• **Problem details**: Among the records that follow, find each line holding the word "This" and copy it.
[Opening Provided data section]
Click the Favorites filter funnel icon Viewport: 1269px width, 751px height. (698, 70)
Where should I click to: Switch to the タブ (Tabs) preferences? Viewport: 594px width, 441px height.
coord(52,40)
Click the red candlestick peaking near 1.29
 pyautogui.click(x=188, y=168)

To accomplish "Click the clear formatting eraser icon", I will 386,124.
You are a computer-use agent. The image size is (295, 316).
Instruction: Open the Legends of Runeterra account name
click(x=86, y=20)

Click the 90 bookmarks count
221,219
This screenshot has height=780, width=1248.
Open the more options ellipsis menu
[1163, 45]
[Closing Provided data section]
[Opening Provided data section]
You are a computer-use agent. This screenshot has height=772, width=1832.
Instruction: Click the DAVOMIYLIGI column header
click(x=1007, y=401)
[Closing Provided data section]
[Opening Provided data section]
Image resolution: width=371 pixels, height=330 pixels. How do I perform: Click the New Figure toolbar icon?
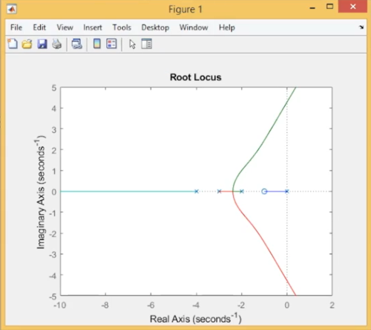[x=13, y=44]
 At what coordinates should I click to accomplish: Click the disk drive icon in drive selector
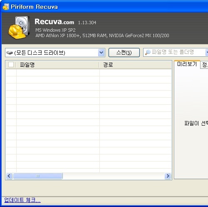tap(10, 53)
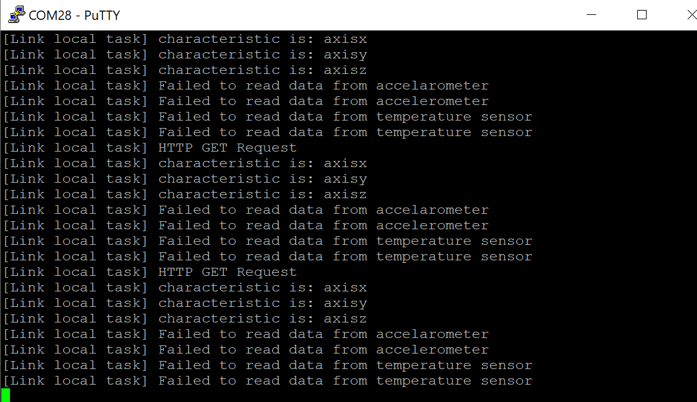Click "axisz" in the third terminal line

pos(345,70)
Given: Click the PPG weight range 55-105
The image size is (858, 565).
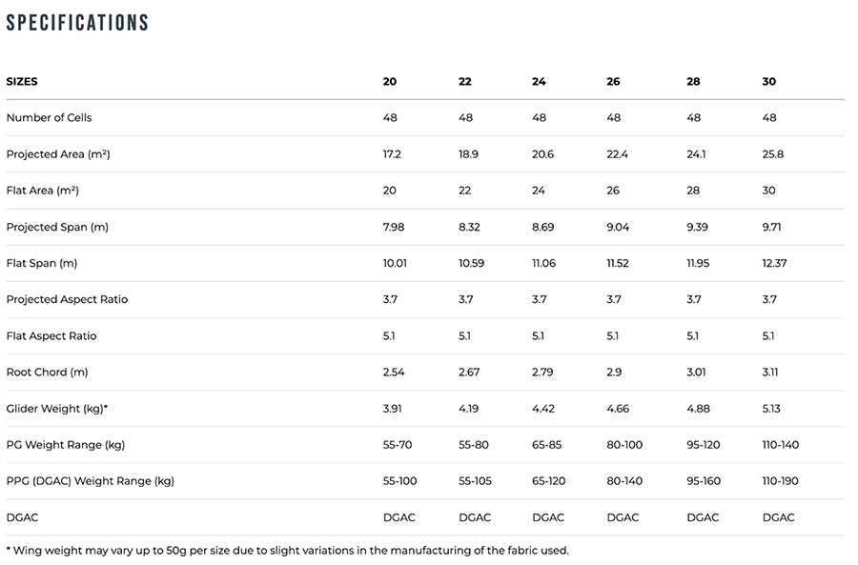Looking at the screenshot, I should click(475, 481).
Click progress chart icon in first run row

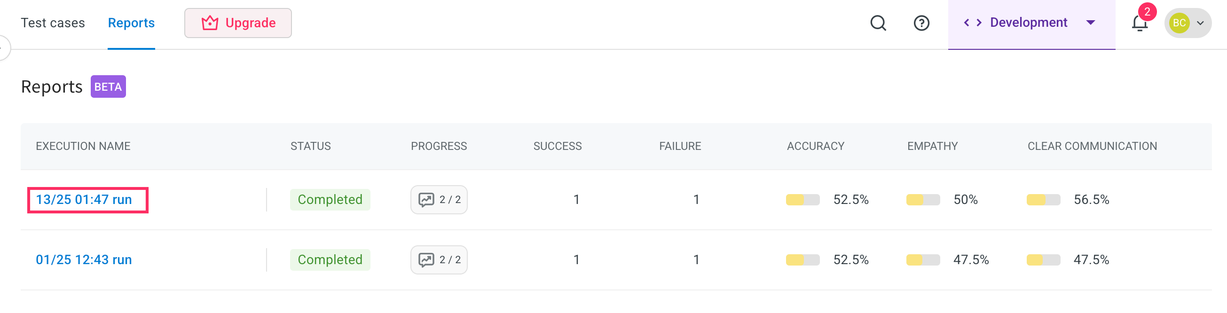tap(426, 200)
[Closing Provided data section]
• **The completed task**:
This screenshot has height=780, width=1248.
You are a computer-use agent. This screenshot has height=772, width=1832.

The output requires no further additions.